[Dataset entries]

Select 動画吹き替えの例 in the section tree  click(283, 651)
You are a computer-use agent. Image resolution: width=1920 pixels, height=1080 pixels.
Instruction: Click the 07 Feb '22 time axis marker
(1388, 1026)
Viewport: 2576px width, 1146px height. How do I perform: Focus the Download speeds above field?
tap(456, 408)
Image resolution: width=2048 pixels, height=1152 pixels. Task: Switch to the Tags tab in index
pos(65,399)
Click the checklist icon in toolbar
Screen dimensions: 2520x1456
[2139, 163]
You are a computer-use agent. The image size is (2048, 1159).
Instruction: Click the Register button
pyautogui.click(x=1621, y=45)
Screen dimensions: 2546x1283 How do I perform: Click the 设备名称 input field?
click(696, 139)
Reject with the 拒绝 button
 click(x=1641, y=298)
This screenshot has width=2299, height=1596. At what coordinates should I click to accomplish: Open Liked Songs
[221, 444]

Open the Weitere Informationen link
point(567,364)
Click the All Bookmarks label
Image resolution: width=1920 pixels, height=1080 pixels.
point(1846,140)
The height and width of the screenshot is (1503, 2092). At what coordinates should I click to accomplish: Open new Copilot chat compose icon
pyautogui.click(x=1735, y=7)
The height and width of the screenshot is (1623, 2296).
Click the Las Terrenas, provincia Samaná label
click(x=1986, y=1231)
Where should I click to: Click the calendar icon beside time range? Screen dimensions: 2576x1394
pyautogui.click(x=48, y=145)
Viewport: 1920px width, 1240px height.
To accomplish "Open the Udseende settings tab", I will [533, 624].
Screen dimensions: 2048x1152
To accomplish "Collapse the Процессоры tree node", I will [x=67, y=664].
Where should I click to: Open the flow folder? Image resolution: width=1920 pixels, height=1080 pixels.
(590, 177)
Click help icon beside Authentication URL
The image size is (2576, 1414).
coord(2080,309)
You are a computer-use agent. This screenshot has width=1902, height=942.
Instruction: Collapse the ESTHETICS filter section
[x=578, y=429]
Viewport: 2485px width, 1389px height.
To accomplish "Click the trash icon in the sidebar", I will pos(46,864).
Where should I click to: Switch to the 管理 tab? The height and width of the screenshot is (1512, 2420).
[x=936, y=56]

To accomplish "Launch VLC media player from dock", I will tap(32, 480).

● Task directions: Repeat the data above, word for word.

● Exercise solution:
Select 動画吹き替えの例 in the section tree  click(283, 651)
You are a computer-use agent. Image resolution: width=1920 pixels, height=1080 pixels.
Instruction: Click the 07 Feb '22 time axis marker
(1388, 1026)
Viewport: 2576px width, 1146px height. How do I perform: Focus the Download speeds above field?
tap(456, 408)
Image resolution: width=2048 pixels, height=1152 pixels. Task: Switch to the Tags tab in index
pos(65,399)
Click the checklist icon in toolbar
Screen dimensions: 2520x1456
[2139, 163]
You are a computer-use agent. The image size is (2048, 1159).
Instruction: Click the Register button
pyautogui.click(x=1621, y=45)
Screen dimensions: 2546x1283 How do I perform: Click the 设备名称 input field?
click(696, 139)
Reject with the 拒绝 button
 click(x=1641, y=298)
This screenshot has width=2299, height=1596. At what coordinates should I click to accomplish: Open Liked Songs
[221, 444]

Open the Weitere Informationen link
point(567,364)
Click the All Bookmarks label
Image resolution: width=1920 pixels, height=1080 pixels.
point(1846,140)
The height and width of the screenshot is (1503, 2092). At what coordinates should I click to accomplish: Open new Copilot chat compose icon
pyautogui.click(x=1735, y=7)
The height and width of the screenshot is (1623, 2296).
Click the Las Terrenas, provincia Samaná label
click(x=1986, y=1231)
Where should I click to: Click the calendar icon beside time range? Screen dimensions: 2576x1394
pyautogui.click(x=48, y=145)
Viewport: 1920px width, 1240px height.
To accomplish "Open the Udseende settings tab", I will [533, 624].
Screen dimensions: 2048x1152
To accomplish "Collapse the Процессоры tree node", I will [x=67, y=664].
Where should I click to: Open the flow folder? Image resolution: width=1920 pixels, height=1080 pixels.
(590, 177)
Click help icon beside Authentication URL
The image size is (2576, 1414).
coord(2080,309)
You are a computer-use agent. This screenshot has width=1902, height=942.
Instruction: Collapse the ESTHETICS filter section
[x=578, y=429]
Viewport: 2485px width, 1389px height.
To accomplish "Click the trash icon in the sidebar", I will pos(46,864).
Where should I click to: Switch to the 管理 tab? The height and width of the screenshot is (1512, 2420).
[x=936, y=56]

To accomplish "Launch VLC media player from dock", I will tap(32, 480).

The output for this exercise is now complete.